Chers Frères et Sœurs,

  La moisson est abondante, mais les ouvriers sont peu nombreux. La tentation serait grande d’entendre cette parole dans le contexte de raréfaction des vocations ministérielles et religieuses. Une moisson abondante, des ouvriers peu nombreux. Priez le maître de la moisson d’envoyer des ouvriers. Il y aurait ainsi des ouvriers, en petit nombre, qui attendraient que le Maître se fasse assez prier pour envoyer enfin en mission, à sa moisson. Il y aurait aussi, plus nombreux, ceux qui prieraient ce même Maître jusqu’à ce qu’il daigne envoyer les ouvriers nécessaires à la moisson. Il est alors facile d’assimiler les ouvriers aux ministres ordonnés ; ceux qui prient, aux fidèles ; et la moisson abondante, à ceux qui accueillent la Bonne Nouvelle dans leurs villes et leurs maisons.
Cette explication, fréquente et pertinente, ne m’en paraît pas moins simplificatrice. Notre temps, en effet, manque de ministres ordonnés. Observons cependant que quand ceux-ci étaient nombreux, les fidèles lisaient et méditaient ce même Évangile, qui nous est donné aujourd’hui, y cherchant un enseignement pour nourrir leur vie de foi.
La moisson est abondante, mais les ouvriers sont peu nombreux. L’observation s’applique en tout temps et en tout lieu. Qui sont ces ouvriers peu nombreux et chargés d’une importante moisson ? Quelle est cette moisson abondante ? L’ouvrier pour le Seigneur est un envoyé, disciple et missionnaire. Envoyé attentif et réceptif au message qu’il a reçu. Disciple qui a reçu le message et y a cru. Missionnaire que rien ni personne n’empêchera de proclamer et de répandre ce message. Cette mission n’est pas l’affaire des seuls clercs, mais de toutes celles et ceux qui mettent leur foi et leur espérance dans la Bonne Nouvelle, tous les baptisés.
Quelle est la Bonne Nouvelle qui suscite une moisson si abondante ? A quoi reconnaissons-nous cette abondance ? Récoltons-nous bien ce que le Seigneur attend de nous, ses ouvriers ? La Bonne Nouvelle entre dans les maisons et y reste quand elle y est accueillie, portant le bien sublime de la Paix.
Quelle est cette moisson abondante pour laquelle des agneaux iraient jusqu’au milieu des loups ? qui nous ferait renoncer jusqu’à la bourse contenant notre fortune, au sac renfermant nos papiers et nos provisions ; et même aux sandales protégeant nos pieds et notre marche ?
La moisson est pour ceux qui accueillent la paix. Indispensable paix, car on ne moissonne pas quand c’est la guerre, ni au cœur de la tempête. La moisson n’est rien d’autre, sinon le règne de Dieu qui s’est approché de nous. L’Évangile le dit par deux fois. Le règne de Dieu ne s’impose jamais à qui ne veut pas l’accueillir. Il s’approche, il se propose, il s’offre. Et les moissonneurs laisseront à ceux qui n’en veulent pas la poussière collée à leurs pieds.

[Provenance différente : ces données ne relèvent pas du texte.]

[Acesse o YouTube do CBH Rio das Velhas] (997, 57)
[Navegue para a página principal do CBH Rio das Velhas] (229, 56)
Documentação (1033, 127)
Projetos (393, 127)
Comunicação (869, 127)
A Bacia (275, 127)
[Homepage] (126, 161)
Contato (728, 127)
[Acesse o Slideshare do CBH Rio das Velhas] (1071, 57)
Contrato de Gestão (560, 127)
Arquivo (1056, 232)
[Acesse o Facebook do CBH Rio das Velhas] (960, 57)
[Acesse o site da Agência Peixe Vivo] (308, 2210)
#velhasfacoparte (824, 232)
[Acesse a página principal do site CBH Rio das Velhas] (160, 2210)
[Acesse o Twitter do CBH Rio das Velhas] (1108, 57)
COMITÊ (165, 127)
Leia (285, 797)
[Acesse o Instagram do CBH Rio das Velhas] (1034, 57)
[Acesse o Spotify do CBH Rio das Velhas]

   Frères et Sœurs, laissons, nous aussi, ce royaume approcher de nous. Par notre prière, accueillons-le. A notre tour, devenons-en les porteurs, les disciples missionnaires que le Seigneur veut voir grandir en nous.
En répondant ainsi à Jésus, comme firent les soixante-douze – ils étaient soixante-douze telles les nations au temps de Jésus, nous irons dans les maisons reculées en attente de la paix, et dans les villes empoussiérées.
Nous moissonnerons les fruits de la Bonne Nouvelle. Désormais le royaume est tout proche de nous aussi. Il est en nous. Il est notre joie, que rien ni personne ne nous enlèvera. Déjà avec la moisson, et pour toute l’éternité, nos noms se trouvent dorénavant inscrits dans les cieux.
Réjouissons-nous à l’invitation que nous transmet Jésus.
Moisson abondante, ouvriers trop peu nombreux.
Le Maître de la moisson est à l’origine de tous les temps ; ceux qui semblaient glorieux pour son Église, comme aussi les temps de crise, où il accompagne cette même Église de son amour. Temps d’approfondissement, de maturation comme en un hiver où la nature qui semble dormir ne fait que préparer un nouveau printemps, peut-être plus radieux encore.
Le Seigneur nous demande de prier. Par notre prière, avec elle, le Royaume est au milieu de nous.
Seul notre manque de foi empêcherait Jésus de faire avancer ce règne et d’inscrire notre nom dans les cieux. Oui, réjouissons-nous, car nos noms sont inscrits dans les cieux, dans le cœur de Dieu.
Amen

Père Marc D.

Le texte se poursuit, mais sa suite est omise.